** start **
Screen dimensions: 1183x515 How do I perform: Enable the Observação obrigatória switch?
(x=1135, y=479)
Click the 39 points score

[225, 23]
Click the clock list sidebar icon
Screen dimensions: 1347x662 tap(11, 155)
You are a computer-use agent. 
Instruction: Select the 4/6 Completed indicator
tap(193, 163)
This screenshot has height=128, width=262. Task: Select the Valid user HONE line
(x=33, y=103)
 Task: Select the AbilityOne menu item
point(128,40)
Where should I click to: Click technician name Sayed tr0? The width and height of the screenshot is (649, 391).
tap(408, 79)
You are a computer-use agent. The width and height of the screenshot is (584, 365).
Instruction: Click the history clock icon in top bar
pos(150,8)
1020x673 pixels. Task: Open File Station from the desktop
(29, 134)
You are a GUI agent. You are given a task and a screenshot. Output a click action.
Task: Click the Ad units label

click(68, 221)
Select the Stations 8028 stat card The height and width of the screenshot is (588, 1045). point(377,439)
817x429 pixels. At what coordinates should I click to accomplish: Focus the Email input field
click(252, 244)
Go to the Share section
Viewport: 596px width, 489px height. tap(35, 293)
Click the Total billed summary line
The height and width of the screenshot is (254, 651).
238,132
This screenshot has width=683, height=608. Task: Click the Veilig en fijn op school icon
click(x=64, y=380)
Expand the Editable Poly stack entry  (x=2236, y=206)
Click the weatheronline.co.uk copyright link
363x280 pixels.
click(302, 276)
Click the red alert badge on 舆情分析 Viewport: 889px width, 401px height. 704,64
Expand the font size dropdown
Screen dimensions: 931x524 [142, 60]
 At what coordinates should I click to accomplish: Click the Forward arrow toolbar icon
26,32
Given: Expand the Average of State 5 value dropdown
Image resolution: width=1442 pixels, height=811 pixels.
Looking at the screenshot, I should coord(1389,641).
** end **
● EXERCISE GOAL
Copy every one of the records above, line for line, without changing anything.

● RESPONSE TO THE TASK
Screen dimensions: 1183x515 How do I perform: Enable the Observação obrigatória switch?
(x=1135, y=479)
Click the 39 points score

[225, 23]
Click the clock list sidebar icon
Screen dimensions: 1347x662 tap(11, 155)
You are a computer-use agent. 
Instruction: Select the 4/6 Completed indicator
tap(193, 163)
This screenshot has height=128, width=262. Task: Select the Valid user HONE line
(x=33, y=103)
 Task: Select the AbilityOne menu item
point(128,40)
Where should I click to: Click technician name Sayed tr0? The width and height of the screenshot is (649, 391).
tap(408, 79)
You are a computer-use agent. The width and height of the screenshot is (584, 365).
Instruction: Click the history clock icon in top bar
pos(150,8)
1020x673 pixels. Task: Open File Station from the desktop
(29, 134)
You are a GUI agent. You are given a task and a screenshot. Output a click action.
Task: Click the Ad units label

click(68, 221)
Select the Stations 8028 stat card The height and width of the screenshot is (588, 1045). point(377,439)
817x429 pixels. At what coordinates should I click to accomplish: Focus the Email input field
click(252, 244)
Go to the Share section
Viewport: 596px width, 489px height. tap(35, 293)
Click the Total billed summary line
The height and width of the screenshot is (254, 651).
238,132
This screenshot has width=683, height=608. Task: Click the Veilig en fijn op school icon
click(x=64, y=380)
Expand the Editable Poly stack entry  (x=2236, y=206)
Click the weatheronline.co.uk copyright link
363x280 pixels.
click(302, 276)
Click the red alert badge on 舆情分析 Viewport: 889px width, 401px height. 704,64
Expand the font size dropdown
Screen dimensions: 931x524 [142, 60]
 At what coordinates should I click to accomplish: Click the Forward arrow toolbar icon
26,32
Given: Expand the Average of State 5 value dropdown
Image resolution: width=1442 pixels, height=811 pixels.
Looking at the screenshot, I should coord(1389,641).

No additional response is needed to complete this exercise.